EQT- and Vitruvian-backed CFC weighs £5bn IPO as London listing market seeks revival

CFC, the private equity-backed cyber insurance group, is exploring strategic options including a London IPO that could value the business at more than £5bn, according to the Financial Times citing sources familiar with the matter.

Owned by EQT and Vitruvian Partners since 2021, when the firm was valued at just over £2.5bn, CFC is in early-stage discussions with advisers about its next phase of growth. A listing is not expected before the second half of 2026, and the company is also considering other listing venues, including the US.

Based in London, CFC operates as a managing general agent (MGA), a capital-light insurance model that underwrites risk on behalf of traditional insurers. The structure has become increasingly attractive to private equity firms due to its scalability and lighter regulatory burden. Other private equity firms, including Warburg Pincus and Carlyle, have also backed MGA platforms in recent years.
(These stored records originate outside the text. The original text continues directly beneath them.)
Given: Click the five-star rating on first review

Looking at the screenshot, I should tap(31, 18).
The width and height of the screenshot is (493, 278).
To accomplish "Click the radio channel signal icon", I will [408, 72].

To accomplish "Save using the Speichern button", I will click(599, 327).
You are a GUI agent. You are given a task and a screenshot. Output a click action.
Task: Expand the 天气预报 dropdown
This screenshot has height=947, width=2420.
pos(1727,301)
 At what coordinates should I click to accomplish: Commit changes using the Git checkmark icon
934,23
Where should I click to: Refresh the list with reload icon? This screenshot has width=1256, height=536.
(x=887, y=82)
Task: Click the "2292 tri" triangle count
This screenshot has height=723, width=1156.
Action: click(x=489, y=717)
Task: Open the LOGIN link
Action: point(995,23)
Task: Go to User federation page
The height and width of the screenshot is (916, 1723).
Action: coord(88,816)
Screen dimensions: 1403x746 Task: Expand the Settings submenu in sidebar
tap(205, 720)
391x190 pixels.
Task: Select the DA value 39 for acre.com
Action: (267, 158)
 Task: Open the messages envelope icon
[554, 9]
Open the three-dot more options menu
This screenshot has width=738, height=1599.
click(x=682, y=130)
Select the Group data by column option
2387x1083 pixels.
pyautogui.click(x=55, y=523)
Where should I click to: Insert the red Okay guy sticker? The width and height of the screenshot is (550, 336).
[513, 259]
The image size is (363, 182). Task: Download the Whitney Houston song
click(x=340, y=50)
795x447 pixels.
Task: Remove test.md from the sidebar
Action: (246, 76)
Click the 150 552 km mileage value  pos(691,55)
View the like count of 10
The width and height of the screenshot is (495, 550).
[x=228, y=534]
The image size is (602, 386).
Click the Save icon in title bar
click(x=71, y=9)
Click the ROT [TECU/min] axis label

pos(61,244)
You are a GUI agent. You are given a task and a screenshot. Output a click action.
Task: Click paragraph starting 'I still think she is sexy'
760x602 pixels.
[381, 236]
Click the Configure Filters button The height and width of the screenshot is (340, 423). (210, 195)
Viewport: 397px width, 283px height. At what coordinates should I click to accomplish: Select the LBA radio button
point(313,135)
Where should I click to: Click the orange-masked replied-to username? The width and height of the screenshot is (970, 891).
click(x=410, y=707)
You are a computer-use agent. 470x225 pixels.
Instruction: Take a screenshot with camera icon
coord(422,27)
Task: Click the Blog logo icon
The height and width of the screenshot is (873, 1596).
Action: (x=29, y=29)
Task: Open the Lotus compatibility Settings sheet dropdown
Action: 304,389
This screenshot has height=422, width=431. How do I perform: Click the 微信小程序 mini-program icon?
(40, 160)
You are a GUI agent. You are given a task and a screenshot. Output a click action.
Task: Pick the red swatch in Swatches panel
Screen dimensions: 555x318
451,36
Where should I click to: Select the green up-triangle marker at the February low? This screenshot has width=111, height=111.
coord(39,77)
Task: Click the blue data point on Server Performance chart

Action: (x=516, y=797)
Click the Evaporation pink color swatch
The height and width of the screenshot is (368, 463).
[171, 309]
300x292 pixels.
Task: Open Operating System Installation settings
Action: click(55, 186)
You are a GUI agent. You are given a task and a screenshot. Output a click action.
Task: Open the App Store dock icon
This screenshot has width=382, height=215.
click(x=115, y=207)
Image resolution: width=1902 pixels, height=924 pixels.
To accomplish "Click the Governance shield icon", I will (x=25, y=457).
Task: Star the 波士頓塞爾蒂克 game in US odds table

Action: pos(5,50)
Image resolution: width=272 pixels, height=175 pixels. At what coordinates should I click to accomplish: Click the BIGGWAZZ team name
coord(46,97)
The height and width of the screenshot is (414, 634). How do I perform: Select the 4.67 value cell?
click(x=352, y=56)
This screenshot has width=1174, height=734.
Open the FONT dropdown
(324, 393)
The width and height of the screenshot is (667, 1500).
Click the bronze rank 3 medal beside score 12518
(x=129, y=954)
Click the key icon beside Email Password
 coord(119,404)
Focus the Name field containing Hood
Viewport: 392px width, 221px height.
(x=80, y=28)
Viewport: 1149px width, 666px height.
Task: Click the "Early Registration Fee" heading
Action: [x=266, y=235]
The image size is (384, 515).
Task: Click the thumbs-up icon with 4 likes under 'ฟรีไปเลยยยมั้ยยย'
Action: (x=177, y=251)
Founded as ClickForCover.com, CFC now employs more than 950 people and serves 150,000 clients globally. The company has broadened its product offering from cyber insurance to include medical malpractice, product recall, and insurance for small businesses involved in M&A transactions.

The company recently completed a $1.7bn debt refinancing to bolster its capital base ahead of future strategic moves. The IPO discussions come at a time when the London Stock Exchange is facing its weakest fundraising period in 30 years, with only £160m raised in the first half of 2025. A successful flotation by CFC would mark a rare win for the market.

The group is led by CEO Louise O’Shea, who succeeded the previous chief executive following a Lloyd’s of London review into allegations of non-financial misconduct. CFC has publicly committed to strengthening its internal policies and workplace culture.

EQT and CFC declined to comment. Vitruvian did not respond to a request for comment.